TASK:
Lines in the listing below may contain the word "resolution". State how many do, and nothing more.
[[ GIVEN ENTRIES, beginning ]]
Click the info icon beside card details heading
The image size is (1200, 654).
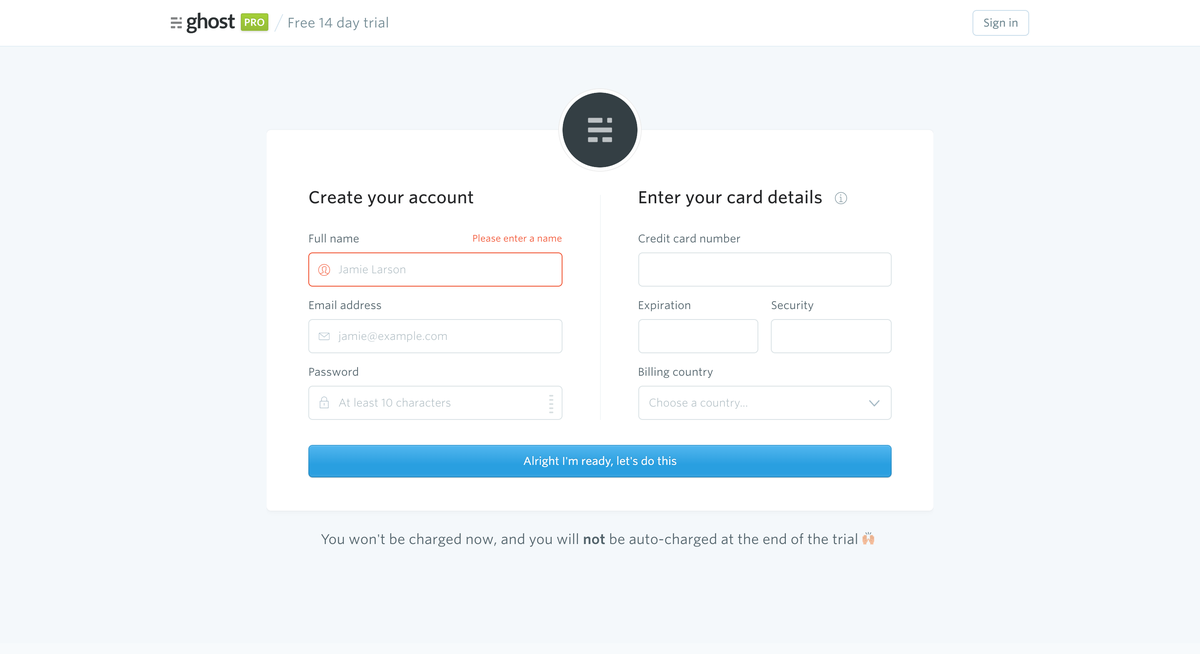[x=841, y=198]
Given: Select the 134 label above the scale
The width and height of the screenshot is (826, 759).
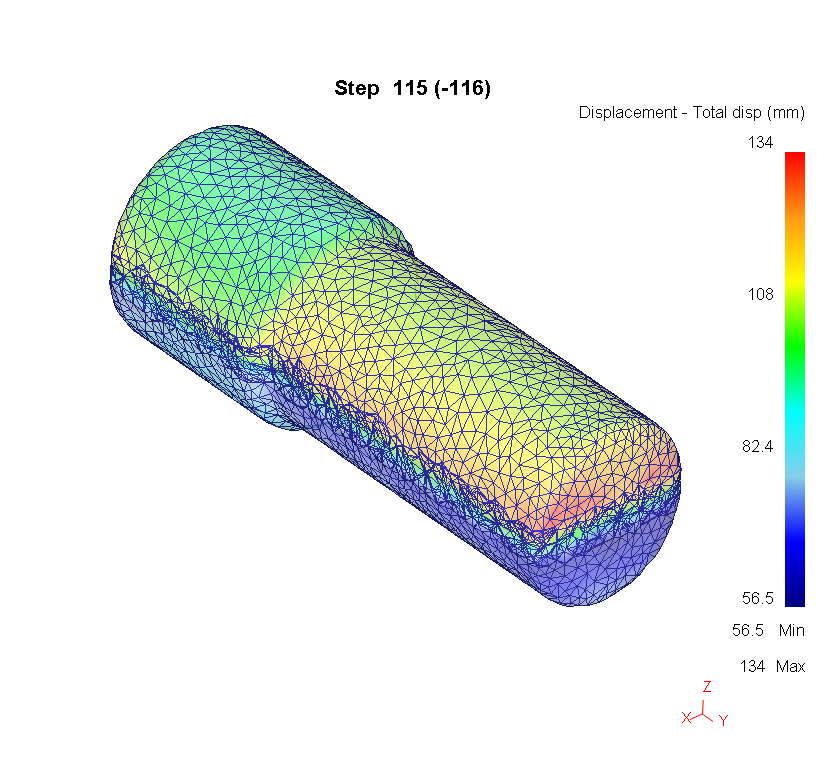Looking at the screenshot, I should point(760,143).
[[ GIVEN ENTRIES, end ]]
[[ GIVEN ENTRIES, beginning ]]
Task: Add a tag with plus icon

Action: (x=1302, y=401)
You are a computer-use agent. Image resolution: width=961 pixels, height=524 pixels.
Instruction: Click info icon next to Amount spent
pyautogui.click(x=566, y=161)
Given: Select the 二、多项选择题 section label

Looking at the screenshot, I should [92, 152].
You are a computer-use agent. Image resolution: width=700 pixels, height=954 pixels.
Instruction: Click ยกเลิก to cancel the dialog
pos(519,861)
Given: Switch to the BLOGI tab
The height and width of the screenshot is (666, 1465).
[[ GIVEN ENTRIES, end ]]
[[ GIVEN ENTRIES, beginning ]]
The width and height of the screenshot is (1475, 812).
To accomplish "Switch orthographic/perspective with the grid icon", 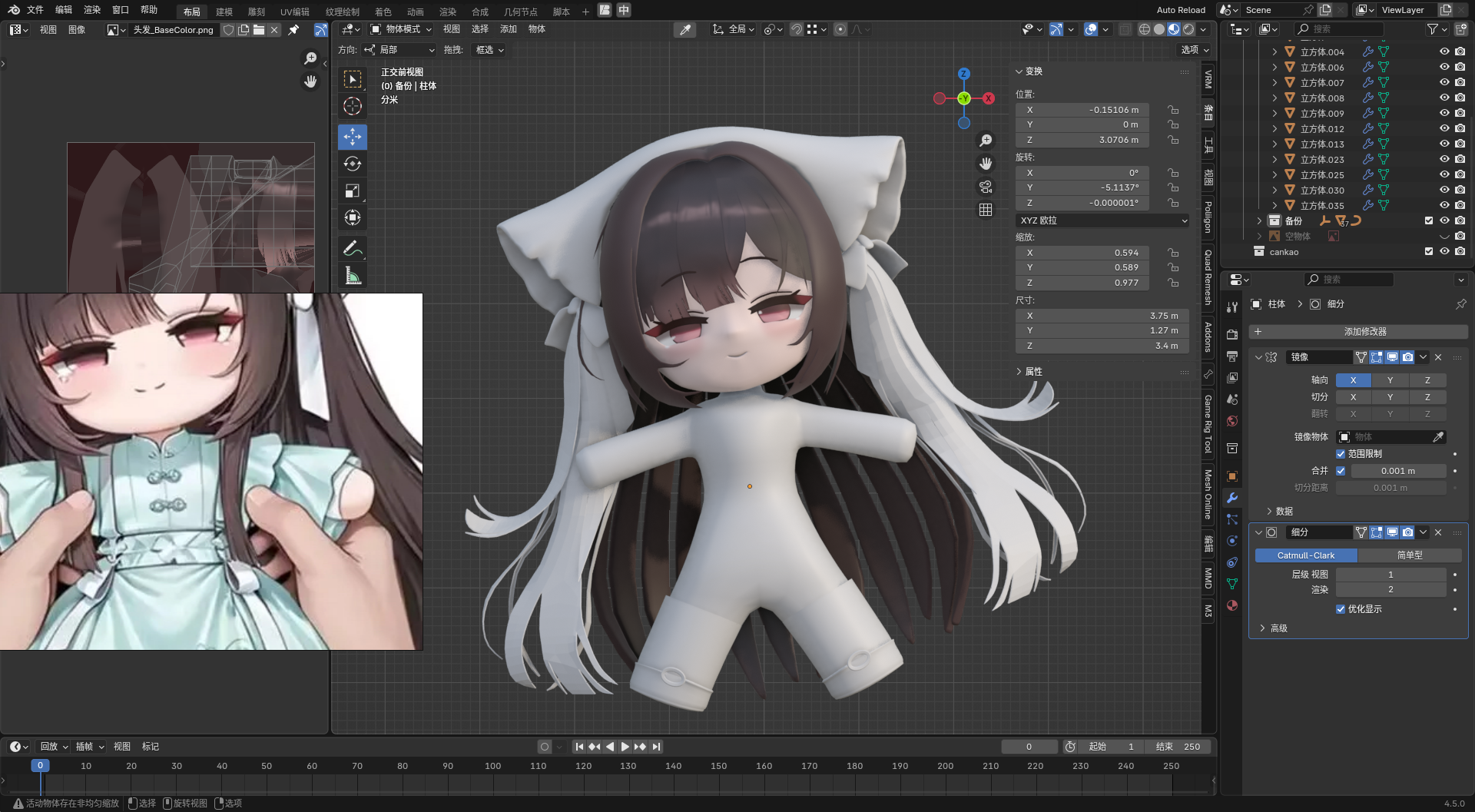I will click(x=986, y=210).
[[ GIVEN ENTRIES, end ]]
ANSWER:
2